Elsewhere, TD Securities published some "Market Musings" about Treasury market liquidity finding that "daily changes in 10yr Treasury yields exceeded one standard deviation (σ) 58% of the time so far in 2015," which is "the highest reading going back to 1975, suggesting that recent volatility in Treasury markets is unprecedented." Here is Tracy Alloway with more, including pointing out that "heightened volatility could very well have little to do with liquidity."
And still elsewhere "Hewlett-Packard Co. raised $14.6 billion in the bond market to facilitate its split into two companies," despite all the worries about, you know.
I wrote about the Latour SEC settlement, as I mentioned above. Also yesterday I mentioned in Money Stuff that the strategy of shorting leveraged long and short exchange-traded funds on the same underlying asset seems like a long-gamma strategy that loses money if the market stayed flat. Several readers pointed out that really it loses money if the market trends in one direction, straightforwardly compounding the changes in both leveraged ETFs. What you want is a choppy market that causes slippage in both ETFs.
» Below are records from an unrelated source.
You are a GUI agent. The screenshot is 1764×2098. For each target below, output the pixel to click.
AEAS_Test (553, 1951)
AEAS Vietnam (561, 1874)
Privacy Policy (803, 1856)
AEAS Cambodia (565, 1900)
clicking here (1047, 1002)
In somewhat related news, here's the story of a hedge fund blown up by leveraged ETFs. It's called Spruce Alpha, one of its former managers had previously "worked on simulations of laser defense missiles" (what?), it had under $100 million in assets, it launched in April 2014, it lost 48 percent this August, and it "has told investors that they can redeem what remains of their money." The fund "used a strategy that tends to perform best when markets are volatile in one direction as opposed to the big up and down swings in stock prices seen in August," so I suppose it was the opposite of shorting both long and short leveraged ETFs. Oh well. "The implosion in Spruce Alpha is unlikely to make waves in the more than $3 trillion hedge fund industry."
Gary Cohn has "really grown a lot" as a potential Goldman Sachs CEO successor. Paul Taubman's merger boutique PJT Partners goes public today. Former Twitter CEO who is also current Twitter CEO will be named Twitter CEO. Doing business in Cuba would seem to raise interesting FCPA issues. Finra Says It Accidentally Gave Failing Grade to 208 Test-Takers. Softbank leads $1bn funding for student loan provider SoFi. McKinsey warns banks face wipeout in some financial services. Carmen Segarra Loses Her Appeal. Reference Guide to U.S. Repo and Securities Lending Markets. Recalibrate the TIA for Today’s Debt Markets. Mikhail Prokhorov Hijacks Nets Practice, Demonstrates Insane Dribbling Workouts. Burger King Releases "Flame-Grilled" Wine to Pair with Whopper Burgers. Goat 'arrested' at Tim Hortons was possibly kidnapped.